Former Crufts judge gets life for murdering wife, then claiming it was a failed suicide pact

Stephen Parsons
Stephen Parsons was jailed for life for the murder of his wife Erica - Devon & Cornwall Police/SWNS

A world-renowned dog breeder who killed his wife by smothering her with a pillow, claiming it was a failed suicide pact, has been jailed for life for her murder.

Stephen Parsons told a jury that she asked him to kill her because she thought she was dying of cancer.

Parsons says he agreed a suicide pact with his wife, Erica, who had run their English pointer breeding business with him for 50 years and was a former Crufts judge and Kennel Club committee member.

Parsons killed his wife with a pillow, cut his arms with a craft knife and sent messages to friends telling them that they would be dead by the end of the day on Feb 11 last year.

‘I am in hell’

He told a jury that Erica had pleaded with him to kill her and that he had let her down by not completing his side of the pact.

He said he still wanted to die and added: “She is at peace and I am in hell. In my mind, I’m at peace with what I did for Erica, I’m torn to shreds I did not go with her. She wanted me to kill her, 100 per cent.”

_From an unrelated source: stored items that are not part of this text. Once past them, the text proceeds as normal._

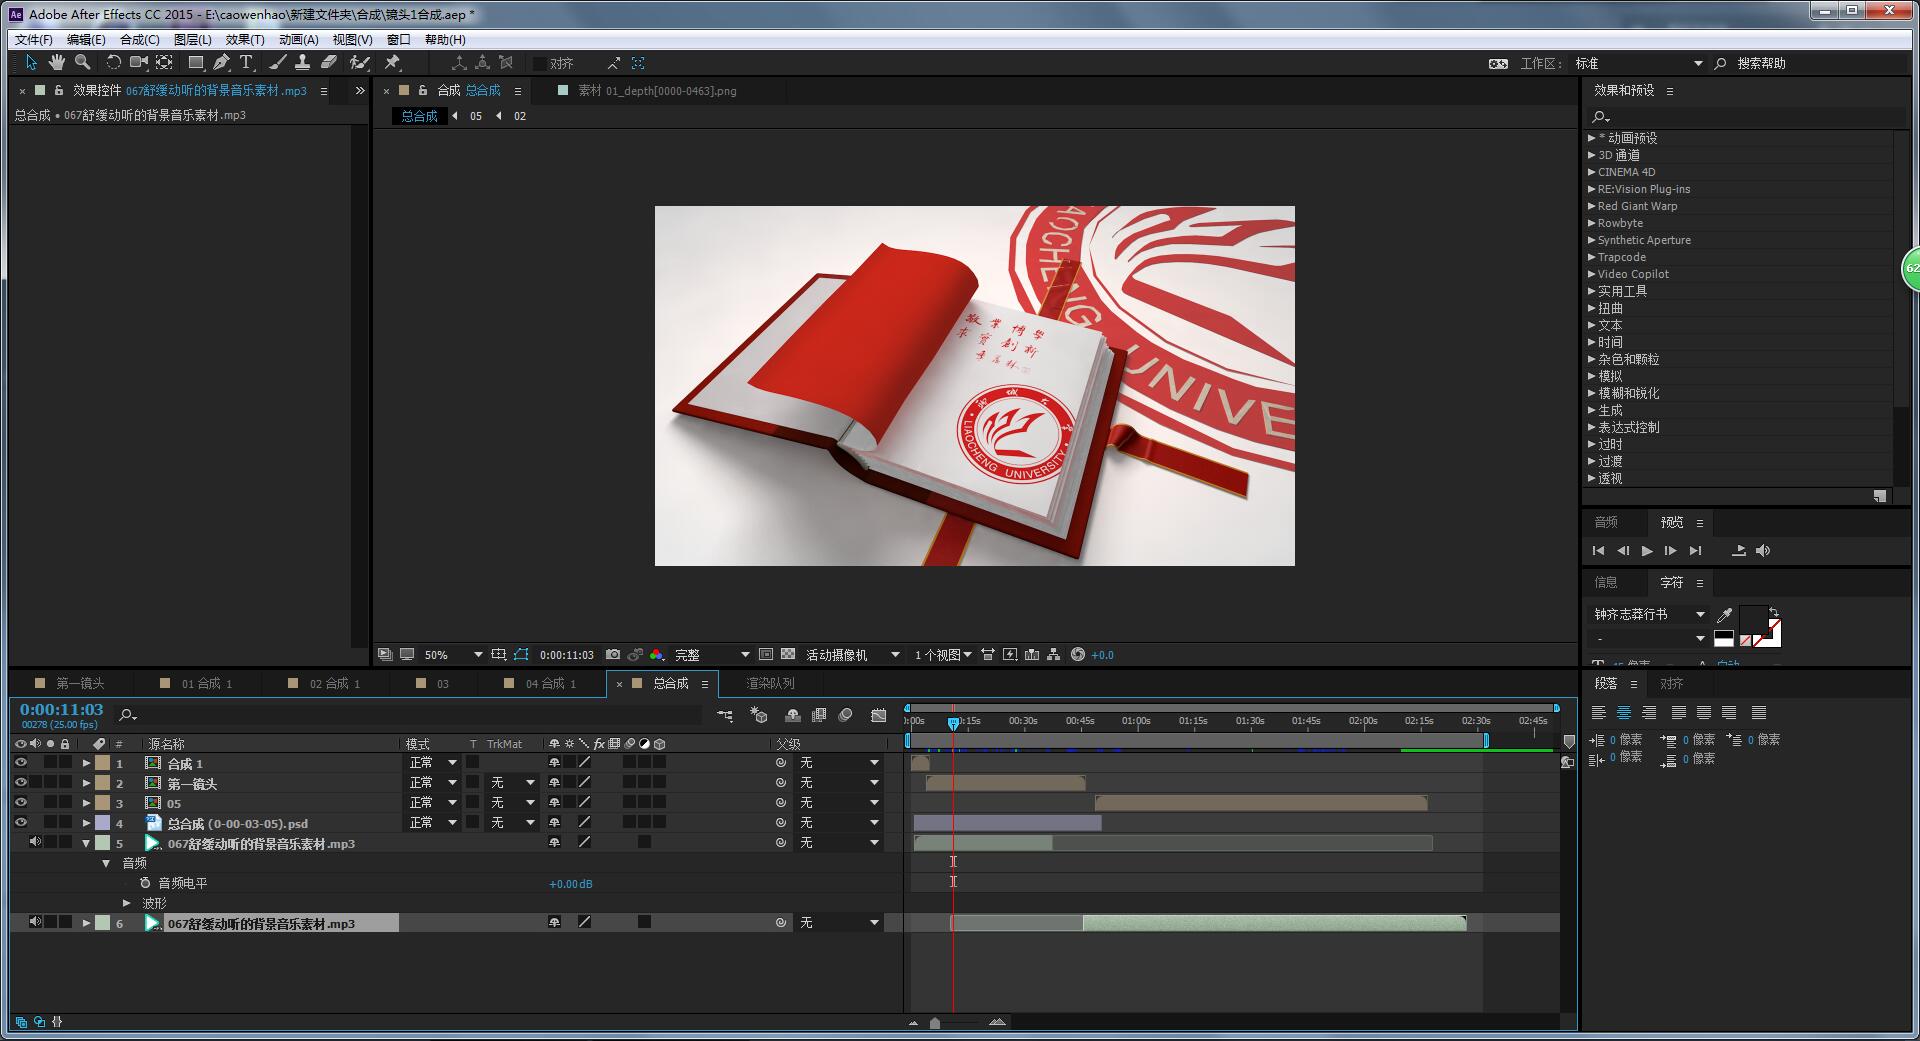Mute audio of layer 6 mp3
This screenshot has height=1041, width=1920.
tap(35, 923)
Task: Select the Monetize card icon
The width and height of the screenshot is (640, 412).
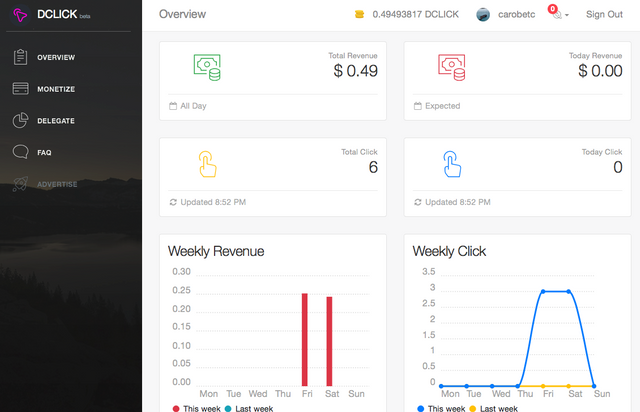Action: click(20, 89)
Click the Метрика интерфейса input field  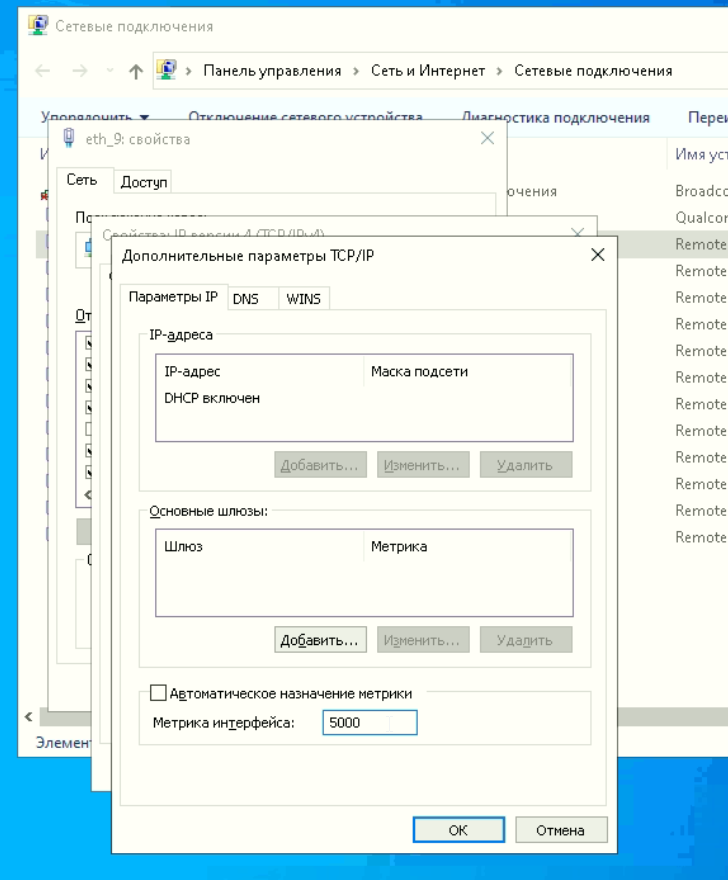(369, 723)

He was found semi-conscious by a neighbour who he had asked to come and look after his four horses and 21 dogs at the £1.5 million thatched farmhouse where the couple lived on the edge of Dartmoor.

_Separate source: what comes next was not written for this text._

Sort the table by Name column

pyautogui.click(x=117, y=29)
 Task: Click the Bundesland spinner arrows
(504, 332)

Their Pipeaway pointers sold for up to £5,000 a time, were exported and won dog shows all over the world, and are considered one of the best bloodlines for the pedigree.

Parsons, 71, and his wife, 69, were in serious debt and he told Exeter Crown Court that his wife was convinced that she was dying of cancer and only had a short time to live – but her “cancer” and heavy drinking were untrue.

He was tried for murder because the prosecution said he had killed his wife 36 hours earlier.

The court was told that the suicide pact was a “facade” and there was no evidence other than Parsons’s own account that she intended to take her own life.

She had been making plans for the 2023 Crufts show the following month just hours earlier.

Parsons, of Cadditon Farm, Bondleigh, Devon, denied murder but had admitted manslaughter, either by reason of a failed suicide pact or through diminished responsibility.

He told the jury he and Erica moved to Devon in the early 2000s from Mark, near Bridgwater, Somerset, where they had run their kennels and stables for many years, building up the reputation of their pointers.

He said that by 2023 they were in serious financial trouble and that Erica refused to downsize or take out an equity release, meaning he had to fend off creditors.

She had also become disillusioned with the dog show world, which she believed had become cliquish and corrupt, he said.